Egal, wo man in Mainz baut, überall findet man beinahe ein Römerschiff oder zumindest Artefakte aus dieser Zeit. Besonders prominent passierte dies beim Bau der Römerpassage vor etwa zwanzig Jahren. Hier wurde beim Ausheben der Baugrube nicht nur ein römisches Isis- und Magna Marta-Heiligtum, sondern auch eine antike Bestattungsstelle entdeckt. Drei Jahre später eröffnete man die heutige Römer-Passage und Mainz war um eine unterirdische Attraktion reicher. Zur gleichen Zeit liefen übrigens die Ausgrabungen des Römischen Theaters am Südbahnhof. Heute heißt der Bahnhof „Römisches Theater“. Die freigelegten Artefakte sind aus dem Stadtbild kaum wegzudenken.

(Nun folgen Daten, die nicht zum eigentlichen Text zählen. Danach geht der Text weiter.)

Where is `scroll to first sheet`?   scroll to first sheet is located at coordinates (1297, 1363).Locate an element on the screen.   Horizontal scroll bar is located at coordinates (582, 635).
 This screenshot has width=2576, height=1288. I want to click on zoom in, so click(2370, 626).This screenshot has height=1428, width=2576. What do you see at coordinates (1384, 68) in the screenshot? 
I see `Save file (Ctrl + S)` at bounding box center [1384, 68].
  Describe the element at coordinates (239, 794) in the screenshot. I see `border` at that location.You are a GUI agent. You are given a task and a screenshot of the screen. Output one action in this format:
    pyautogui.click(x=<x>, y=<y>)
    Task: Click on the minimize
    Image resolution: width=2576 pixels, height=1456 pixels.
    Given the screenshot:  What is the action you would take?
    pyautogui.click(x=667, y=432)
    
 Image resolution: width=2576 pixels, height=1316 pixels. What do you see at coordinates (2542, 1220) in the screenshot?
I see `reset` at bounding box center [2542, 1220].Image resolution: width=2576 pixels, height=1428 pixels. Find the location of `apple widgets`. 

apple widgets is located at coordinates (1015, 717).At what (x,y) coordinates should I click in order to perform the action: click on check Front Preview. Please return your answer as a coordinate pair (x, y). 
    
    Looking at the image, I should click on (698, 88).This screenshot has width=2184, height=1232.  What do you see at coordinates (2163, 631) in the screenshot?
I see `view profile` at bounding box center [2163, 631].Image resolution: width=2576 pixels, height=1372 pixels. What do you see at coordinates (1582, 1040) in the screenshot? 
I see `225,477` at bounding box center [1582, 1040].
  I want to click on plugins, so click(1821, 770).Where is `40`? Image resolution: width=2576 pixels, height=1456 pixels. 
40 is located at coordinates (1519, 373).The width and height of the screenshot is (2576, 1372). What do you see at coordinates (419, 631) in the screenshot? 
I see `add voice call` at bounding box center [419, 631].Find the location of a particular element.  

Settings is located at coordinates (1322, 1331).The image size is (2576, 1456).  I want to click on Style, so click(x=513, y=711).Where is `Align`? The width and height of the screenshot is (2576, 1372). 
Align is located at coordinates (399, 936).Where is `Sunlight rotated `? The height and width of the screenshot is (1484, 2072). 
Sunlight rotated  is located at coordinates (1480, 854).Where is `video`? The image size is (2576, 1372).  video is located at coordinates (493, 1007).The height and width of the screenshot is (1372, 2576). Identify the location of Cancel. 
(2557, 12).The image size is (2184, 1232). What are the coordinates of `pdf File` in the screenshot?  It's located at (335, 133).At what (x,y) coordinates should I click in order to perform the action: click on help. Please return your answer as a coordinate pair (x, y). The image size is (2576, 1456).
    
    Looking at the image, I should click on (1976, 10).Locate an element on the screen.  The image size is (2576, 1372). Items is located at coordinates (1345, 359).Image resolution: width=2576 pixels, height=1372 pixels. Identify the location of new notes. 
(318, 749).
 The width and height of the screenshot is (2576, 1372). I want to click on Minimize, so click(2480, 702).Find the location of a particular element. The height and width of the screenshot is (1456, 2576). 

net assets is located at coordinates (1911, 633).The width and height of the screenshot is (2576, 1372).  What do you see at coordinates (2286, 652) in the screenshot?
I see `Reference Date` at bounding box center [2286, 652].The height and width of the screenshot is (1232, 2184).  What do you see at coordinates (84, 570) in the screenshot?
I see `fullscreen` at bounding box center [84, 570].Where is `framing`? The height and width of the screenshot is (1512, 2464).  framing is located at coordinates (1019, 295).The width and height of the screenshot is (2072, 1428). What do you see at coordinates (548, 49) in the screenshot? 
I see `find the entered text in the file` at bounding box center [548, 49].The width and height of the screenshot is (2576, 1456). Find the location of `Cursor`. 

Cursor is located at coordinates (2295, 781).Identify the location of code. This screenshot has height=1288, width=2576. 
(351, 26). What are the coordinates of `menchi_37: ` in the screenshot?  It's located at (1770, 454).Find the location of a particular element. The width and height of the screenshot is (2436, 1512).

Die Geschichten verdeutlichen, worauf man sich einlässt, wenn man unter die Erde geht: Eine Siedlung nach der anderen baute ihre Nutz- und Kultstätten auf den Überresten der Vorgänger. So finden Archäologen an derselben Stelle, nur in unterschiedlichen Schichten, Pfahlbauten, Brandschutt, Siedlungsreste, Fachwerkslehm, Dachschiefer, Kloaken und Kriegsschutt aus über 2.000 Jahren. Auch Mainz bietet eine erstaunliche Menge an unterirdischen Anlagen: Keller, Kasematten, Minengänge, Kanäle, Gruften – sie alle lauern im Dunkeln, ohne dass wir beim Spaziergang durch die Stadt etwas davon wahrnehmen. Einigen haben sie es jedoch besonders angetan.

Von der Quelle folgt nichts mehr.